Within the data below, tally the lines that contain "computer" and state only the total.

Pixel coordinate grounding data
• • •

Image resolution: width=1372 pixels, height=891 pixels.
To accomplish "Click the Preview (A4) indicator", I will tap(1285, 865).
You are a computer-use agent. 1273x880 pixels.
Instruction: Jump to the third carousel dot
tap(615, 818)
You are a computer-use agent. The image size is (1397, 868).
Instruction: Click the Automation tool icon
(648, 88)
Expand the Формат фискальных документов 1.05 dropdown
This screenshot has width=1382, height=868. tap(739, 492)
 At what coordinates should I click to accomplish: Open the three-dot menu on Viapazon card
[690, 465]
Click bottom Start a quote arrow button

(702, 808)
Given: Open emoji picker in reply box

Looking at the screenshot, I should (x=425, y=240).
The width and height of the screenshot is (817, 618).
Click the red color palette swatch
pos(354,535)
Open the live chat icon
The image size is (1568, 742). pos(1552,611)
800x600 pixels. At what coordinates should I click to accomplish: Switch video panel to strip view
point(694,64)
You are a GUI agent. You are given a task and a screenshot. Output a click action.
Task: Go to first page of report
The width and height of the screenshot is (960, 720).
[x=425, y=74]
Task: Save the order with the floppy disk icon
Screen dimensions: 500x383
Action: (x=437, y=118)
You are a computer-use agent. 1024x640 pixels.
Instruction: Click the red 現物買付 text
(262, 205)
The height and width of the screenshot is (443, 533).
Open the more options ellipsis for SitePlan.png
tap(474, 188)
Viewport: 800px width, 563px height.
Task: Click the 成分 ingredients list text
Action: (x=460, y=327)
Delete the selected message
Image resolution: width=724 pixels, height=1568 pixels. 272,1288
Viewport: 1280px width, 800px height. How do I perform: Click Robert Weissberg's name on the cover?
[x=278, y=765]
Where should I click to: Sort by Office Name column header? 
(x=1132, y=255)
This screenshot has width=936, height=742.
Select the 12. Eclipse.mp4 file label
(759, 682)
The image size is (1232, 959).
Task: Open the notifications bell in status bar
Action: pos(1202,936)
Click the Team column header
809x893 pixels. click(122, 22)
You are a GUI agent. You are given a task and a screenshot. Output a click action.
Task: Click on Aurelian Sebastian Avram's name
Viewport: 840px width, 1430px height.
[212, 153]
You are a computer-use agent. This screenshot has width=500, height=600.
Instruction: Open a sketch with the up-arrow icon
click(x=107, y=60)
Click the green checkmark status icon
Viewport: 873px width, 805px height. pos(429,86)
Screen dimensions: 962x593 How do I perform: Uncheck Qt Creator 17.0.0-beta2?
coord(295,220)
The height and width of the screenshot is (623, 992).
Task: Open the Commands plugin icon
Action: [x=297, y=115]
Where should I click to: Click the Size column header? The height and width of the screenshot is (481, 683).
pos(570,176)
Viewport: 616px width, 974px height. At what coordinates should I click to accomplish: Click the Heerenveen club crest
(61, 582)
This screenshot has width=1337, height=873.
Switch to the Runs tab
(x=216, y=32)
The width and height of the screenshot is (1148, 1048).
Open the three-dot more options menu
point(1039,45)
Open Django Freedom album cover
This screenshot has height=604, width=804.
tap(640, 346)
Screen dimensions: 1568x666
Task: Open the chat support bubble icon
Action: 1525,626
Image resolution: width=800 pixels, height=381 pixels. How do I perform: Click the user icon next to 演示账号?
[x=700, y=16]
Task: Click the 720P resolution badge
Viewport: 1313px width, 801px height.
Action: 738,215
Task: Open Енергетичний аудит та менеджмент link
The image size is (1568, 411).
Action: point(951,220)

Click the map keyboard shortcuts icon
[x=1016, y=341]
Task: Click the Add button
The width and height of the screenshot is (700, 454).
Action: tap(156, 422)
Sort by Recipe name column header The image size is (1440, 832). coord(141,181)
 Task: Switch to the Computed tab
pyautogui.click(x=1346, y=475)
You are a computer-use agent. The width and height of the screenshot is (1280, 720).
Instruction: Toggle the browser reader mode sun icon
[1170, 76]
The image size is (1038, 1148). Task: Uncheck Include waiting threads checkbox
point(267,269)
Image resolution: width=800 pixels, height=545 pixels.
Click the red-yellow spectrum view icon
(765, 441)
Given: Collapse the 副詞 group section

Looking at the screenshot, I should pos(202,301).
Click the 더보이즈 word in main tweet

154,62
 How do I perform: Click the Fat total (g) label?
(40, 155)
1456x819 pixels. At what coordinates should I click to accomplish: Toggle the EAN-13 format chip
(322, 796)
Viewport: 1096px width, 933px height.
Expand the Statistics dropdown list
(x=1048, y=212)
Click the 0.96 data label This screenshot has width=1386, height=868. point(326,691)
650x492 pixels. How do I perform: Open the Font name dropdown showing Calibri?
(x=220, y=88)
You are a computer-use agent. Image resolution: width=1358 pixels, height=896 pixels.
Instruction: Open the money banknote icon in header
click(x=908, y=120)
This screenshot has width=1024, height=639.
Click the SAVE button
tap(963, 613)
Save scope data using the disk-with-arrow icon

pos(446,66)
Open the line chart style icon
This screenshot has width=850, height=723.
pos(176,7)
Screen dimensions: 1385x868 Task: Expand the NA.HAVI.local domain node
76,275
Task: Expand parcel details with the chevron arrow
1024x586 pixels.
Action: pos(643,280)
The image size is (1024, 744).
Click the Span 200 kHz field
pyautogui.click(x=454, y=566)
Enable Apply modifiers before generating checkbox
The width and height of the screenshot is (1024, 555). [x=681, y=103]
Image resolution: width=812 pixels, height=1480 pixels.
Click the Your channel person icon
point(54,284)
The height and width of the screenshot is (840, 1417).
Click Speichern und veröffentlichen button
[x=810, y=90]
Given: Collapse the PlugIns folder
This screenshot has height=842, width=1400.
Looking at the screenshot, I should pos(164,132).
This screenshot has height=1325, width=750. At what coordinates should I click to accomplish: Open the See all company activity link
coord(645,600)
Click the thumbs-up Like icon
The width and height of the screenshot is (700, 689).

• • •

__Result of this task__
6